Book – Hygge (pronounced HOO-gah) is a Danish word meaning a quality of coziness that engenders a feeling of well-being. It’s living simply and finding pleasure and beauty in everyday moments. Johansen describes this lifestyle as it applies to the home, food and friendship. She emphasizes the importance of nature and the restorative powers of spending time outside (versus exercising in a gym). The connection to the outdoors extends to socializing. Gatherings celebrate the seasons and kinship, with simple meals of fish, berries, bread and pastries and “boozy beverages” as “attitude adjusters.” Hygge encourages the “healthy hedonism” of savoring delicious pastries, coffee, bread, wine – in moderation. She includes recipes for treats that sound delicious (but not simple to prepare). A hygge home features an abundance of candlelight and lighting sources, cozy blankets, fresh flowers and organic materials. Cleanliness and order are imperative to relaxation and contentment. This enjoyable book gave me a term to describe my own upbringing by my Norwegian mother. I feel a renewed commitment to hygge concepts, some of which I have always practiced and some that I would benefit from more fully embracing (got to get more active!). If you want to read more about hygge, try The Little Book of Hygge by Meik Wiking.
Book – I admit it, I have watched Hoarders. It’s fascinating and horrifying all at once, and even while I felt like a bad person for watching these people’s lives splashed all over TV, I couldn’t look away. But what’s really going on when someone hoards? What are they thinking, and when they’re putting themselves in danger, how can we help them? Randy Frost is one of the few psychologists studying hoarding and its treatments – most therapists and psychiatrists say that it can’t be treated at all – and Stuff is his explanation, for a popular audience, of exactly what’s going on here.
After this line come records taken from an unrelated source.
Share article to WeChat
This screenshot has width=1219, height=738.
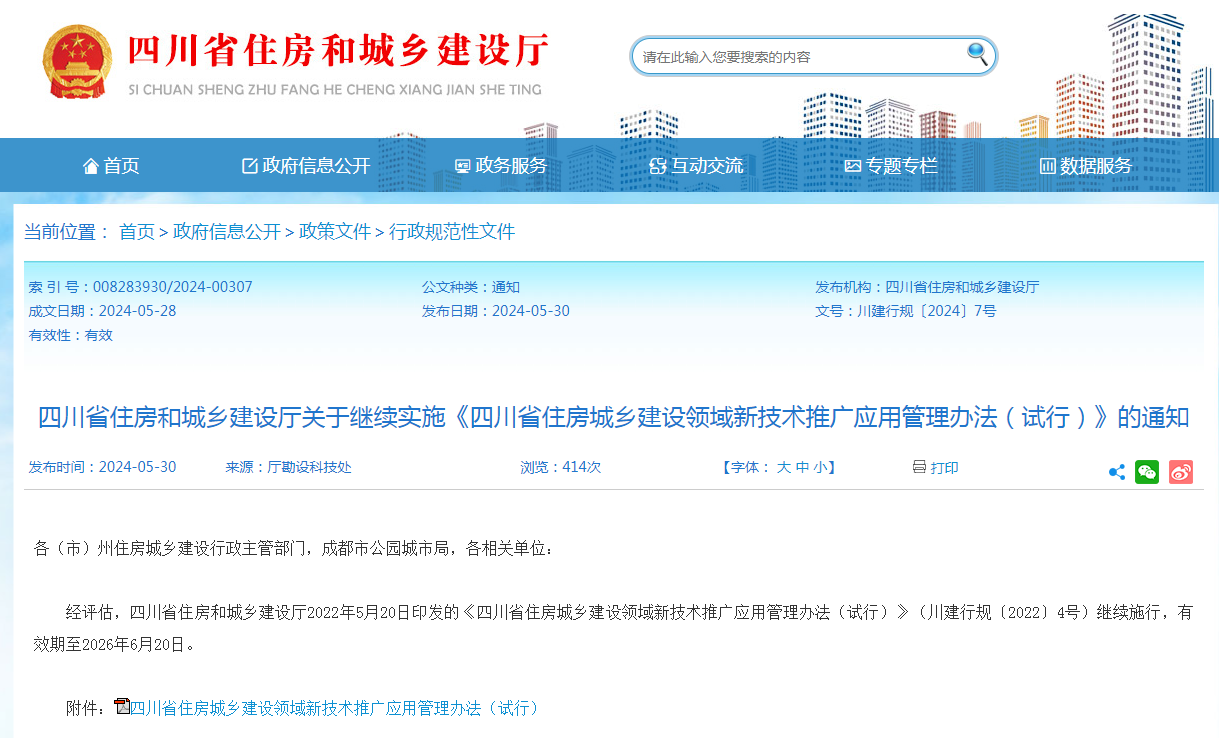1147,473
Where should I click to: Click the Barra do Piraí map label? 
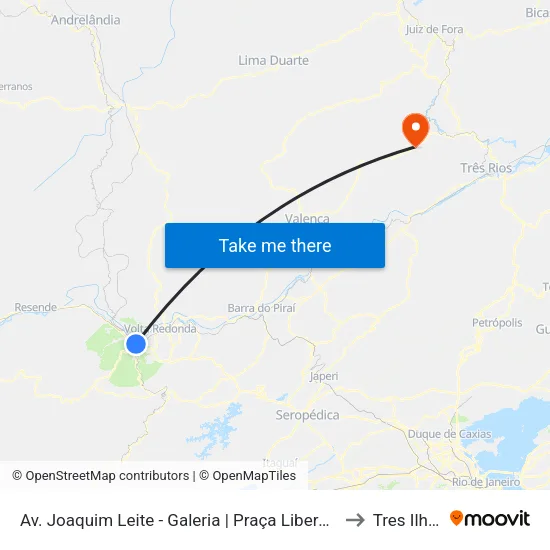pos(261,308)
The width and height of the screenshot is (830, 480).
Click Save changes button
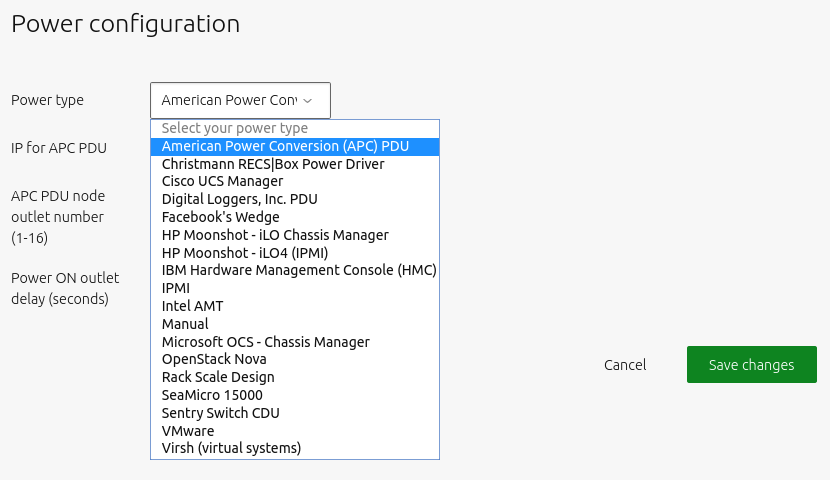coord(751,365)
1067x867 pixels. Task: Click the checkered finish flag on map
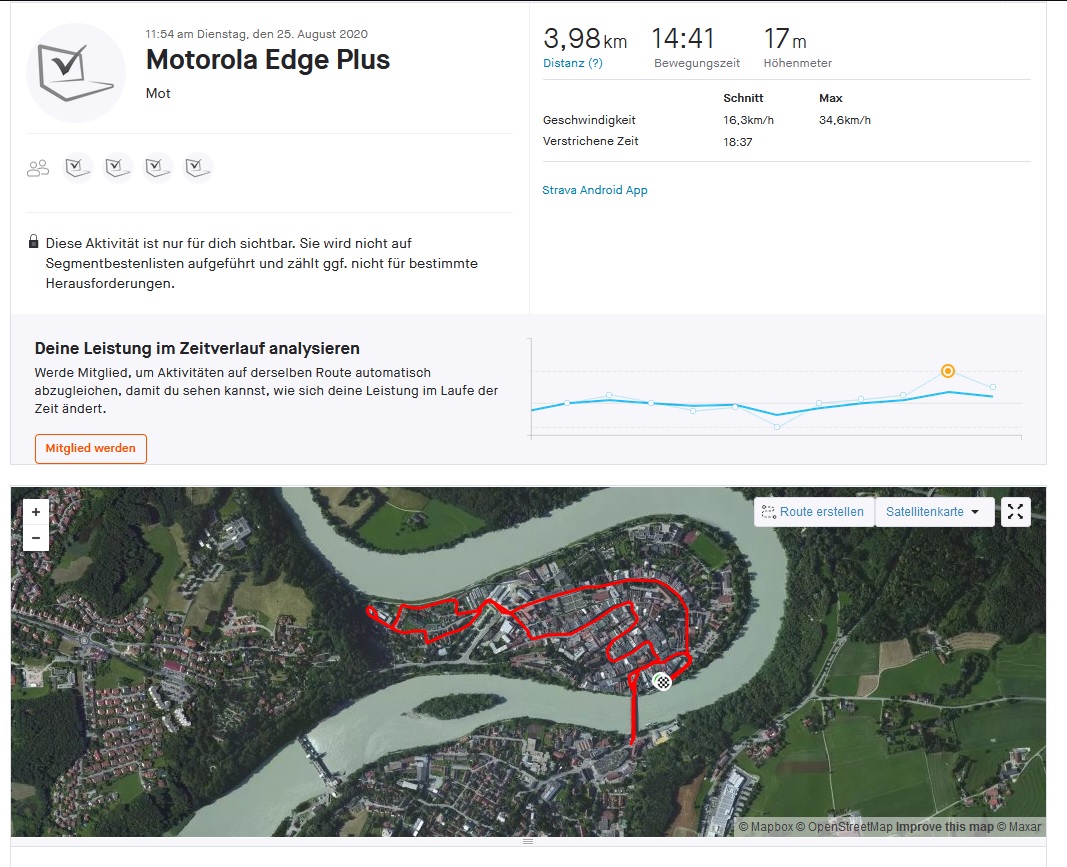[x=662, y=682]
According to Frost, hoarding happens on a spectrum, and a lot of things that are pathological in hoarders are things we all do – using our things as a way to express our identity, for instance, or using our things as a kind of security blanket. This is a little unsettling to read, to be honest, because you can see just how short the distance is from “I am most comfortable when surrounded by my own things” to “I can’t cope with my things going away.” He explains why dramatic clean-outs like they do on TV almost never work, and why they’re sometimes dangerous. I found the whole thing fascinating, and it certainly prompted me to re-think of my own relationship to my stuff.